The VOA reports on risks from U.S. engagement in Puntland:

The United States says it is planning to boost ties with Somalia’s two autonomous regions – Somaliland and Puntland – in an effort to restore stability in the south and to curb the spread of Islamic extremism. Some analysts say the move, however, may end up increasing violence and instability in Puntland.

In late July, Puntland government forces began fighting with militants loyal to an Islamist factional leader based in the remote and mountainous Sanaag and western Bari regions of northern Somalia.

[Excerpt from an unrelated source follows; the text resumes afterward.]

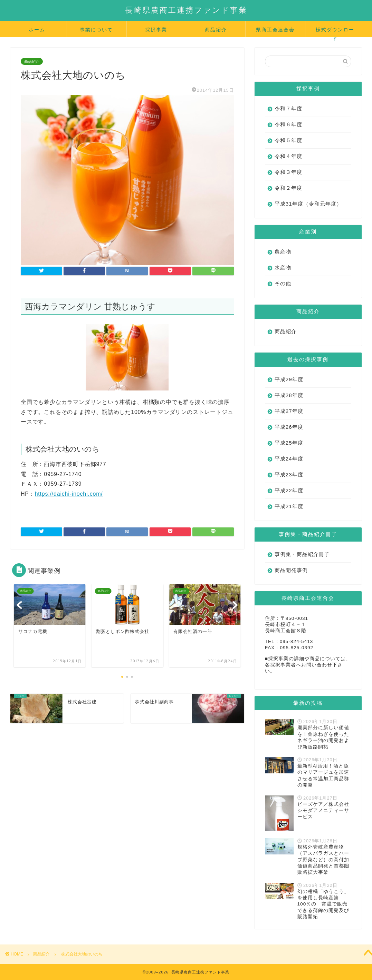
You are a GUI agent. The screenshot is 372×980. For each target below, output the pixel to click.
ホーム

Puntland President Abdirahman Mohamed Farole said the assault was a counter-terrorism operation, targeting the terrorist leader of the Puntland cell of al-Qaida, Mohamed Siad Atom. The Puntland government has linked Atom to numerous kidnappings, bombings, and assassinations in the region since 2008.
. . . .

But the leaders of the Warsangeli, a sub-clan of the larger Somali Darod tribe, say the conflict in the north is not about entirely about terrorism. They say it also is about long-held political and economic grievances the Warsangeli have had against the Puntland government since the region declared autonomy in 1998.
. . .

The leadership of the Puntland government is dominated by members of the Majeerten sub-clan of the Darod, and there has long been a simmering power struggle between the two sub-clans for control of Puntland’s lucrative commercial hub, Bosasso.

In the meantime, Jeffrey Gettleman writes that “The Pirates Are Winning!” in the New York Review of Books”:

There’s very little hope, in the near future, of the transitional government in Mogadishu becoming strong enough to wipe out the pirates’ bases. The government is simply trying to stay alive. The hard-line Islamist insurgents who control much of Somalia have flirted with dismantling the piracy business, but the money is too good. One group, Hizbul Islam, recently moved into Xarardheere and now gets $40,000 from each ransom. The more powerful insurgent group al-Shabab made a deal with the pirates in which they will not interfere with the pirates’ business in exchange for 5 percent of the ransoms. This seems to be the beginning of the West’s worst Somali nightmare. The country’s two top exports—piracy and Islamist radicalism—are at last joining hands.

Yesterday, however, the BBC reported that a Puntland court in Bossaso had sentenced a pirate leader to death for murder of a ship captain following a raid by Puntland soldiers.